Drone Manufacturer: Wingcopter
Drone Model: 178 Heavylift
Country: United Kingdom of Great Britain and Northern Ireland
Pilot Qualifications: Unknown Status
Pilot Flight Experience: 108 Hours
Link to External Information About This submission: https://assets.publishing.service.gov.uk/media/5fd8ced2e90e071be641bfb3/Wingcopter_178_Heavylift_registration_na_01-21.pdf
File Uploaded: screen_shot_20210218_at_11.25.11_am
Whilst the unmanned aircraft (UA) was climbing, in hover mode, one of the rear electronic speed controllers (ECSs) overheated causing a loss of control of its associated motor and propeller. Control of the aircraft was lost and it fell into a crop field, damaging it beyond economical repair.
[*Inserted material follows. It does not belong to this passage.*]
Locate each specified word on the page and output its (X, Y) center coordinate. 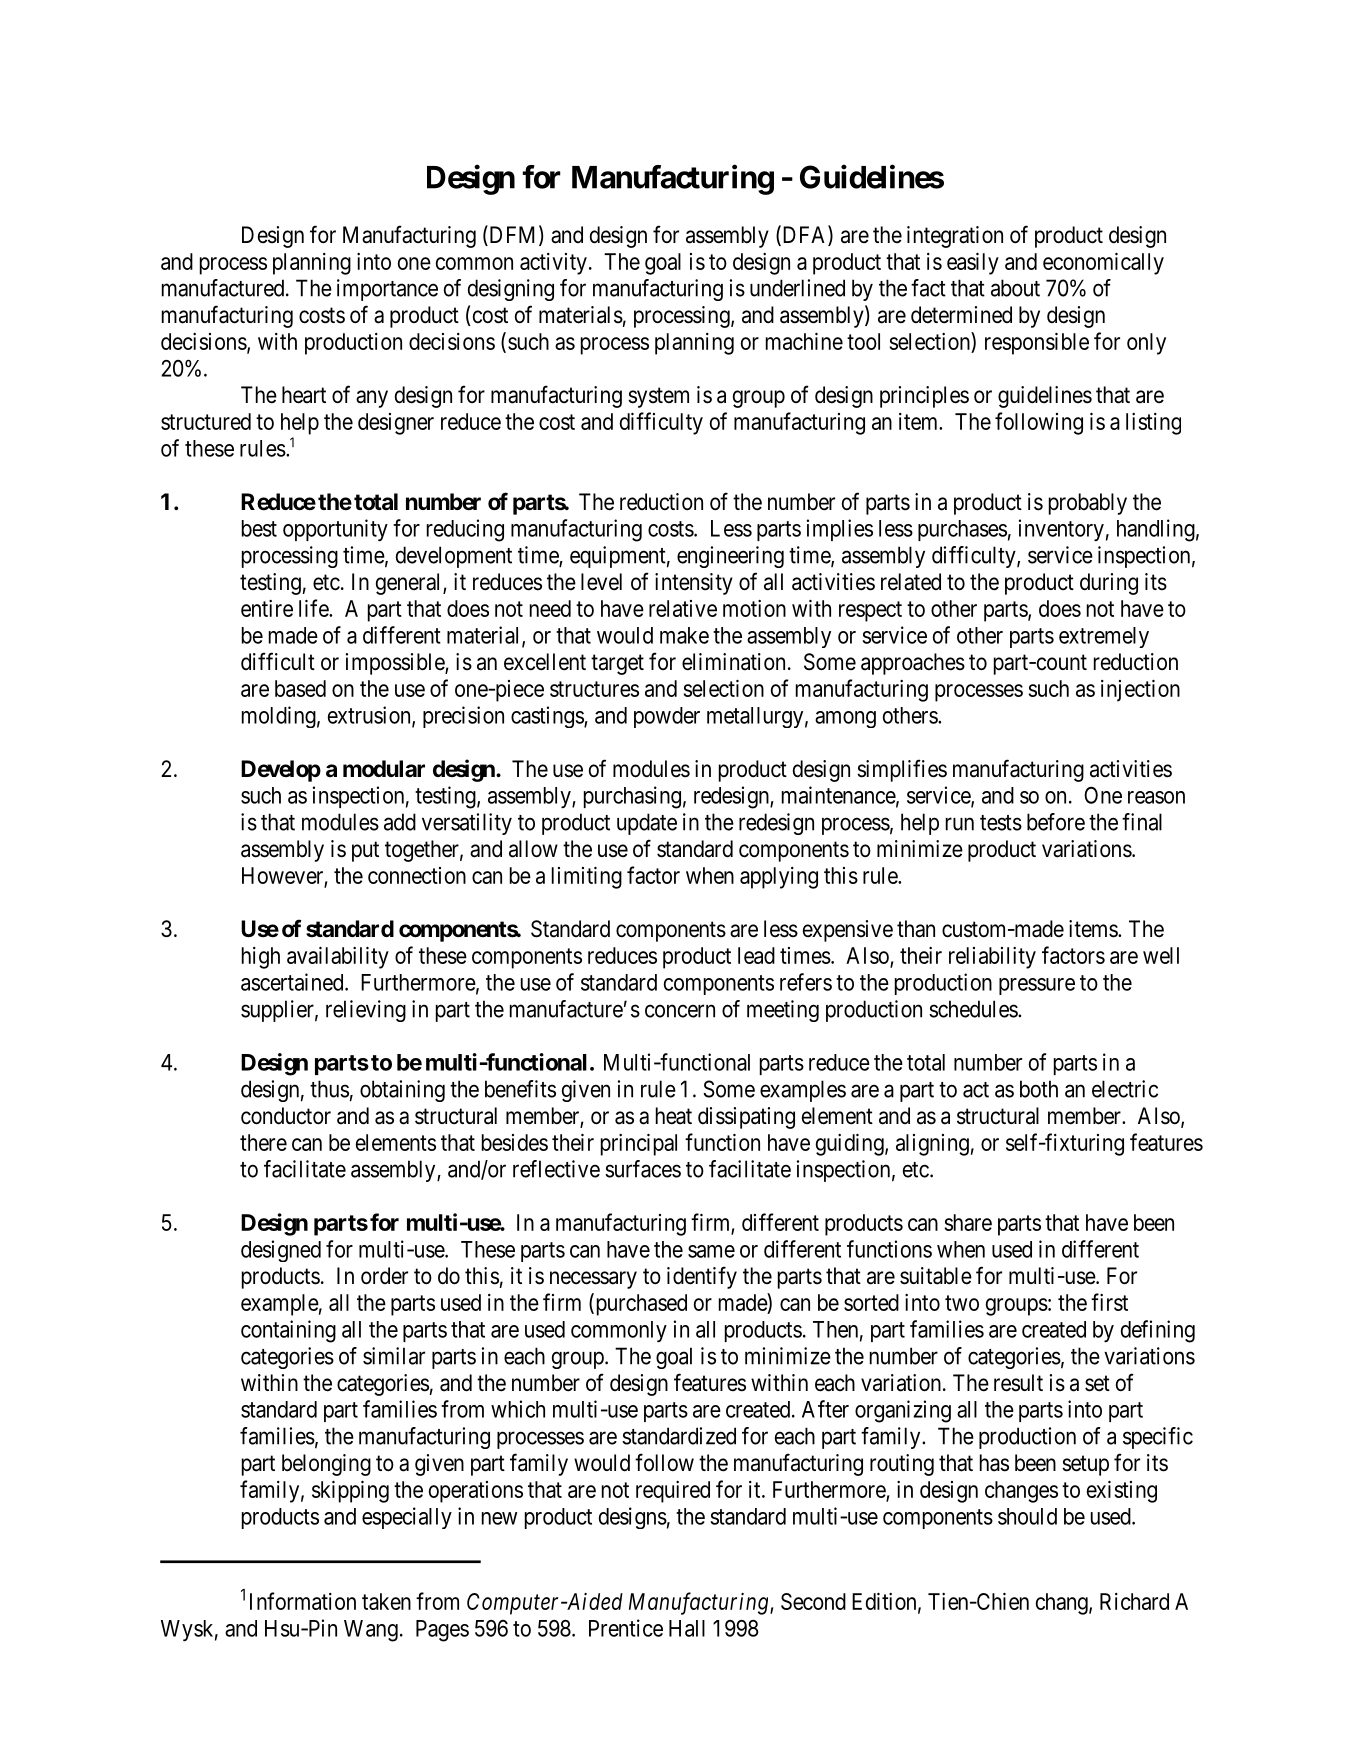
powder (667, 717)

The manufacturer is looking to re-design the rear propellers to reduce the likelihood of the ESCs overheating.
The Wingcopter 178 Heavylift, (Figure 1) is an unmanned electric Vertical Takeoff and Landing (eVTOL) aircraft with a maximum takeoff weight of 18 kg. It can take off and land vertically like many multirotor unmanned aircraft but can transition to wing-borne flight by rotating its two forward propellers to a horizontal position and folding its rear propellers to reduce drag. In ‘fixed wing mode’ the aircraft is capable of ranges of up to 75 miles and speeds up to 150 mph, dependent on payload. The aircraft has a 1.78 m wingspan and is 1.32 m long.
The UA was conducting a test flight to verify its performance at its maximum takeoff mass (MTOM), using an automated mission profile that it had successfully completed five times before.
After conducting the pre-flight and mission checks the remote pilot (RP) armed the aircraft, confirmed that the motors had spooled up correctly and initiated the automatic flight by switching the radio control transmitter to ‘mission’ mode. The aircraft lifted off successfully and began to climb in ‘hover mode’ towards its target height of 110 m agl at which point the aircraft would transition to ‘fixed wing mode’.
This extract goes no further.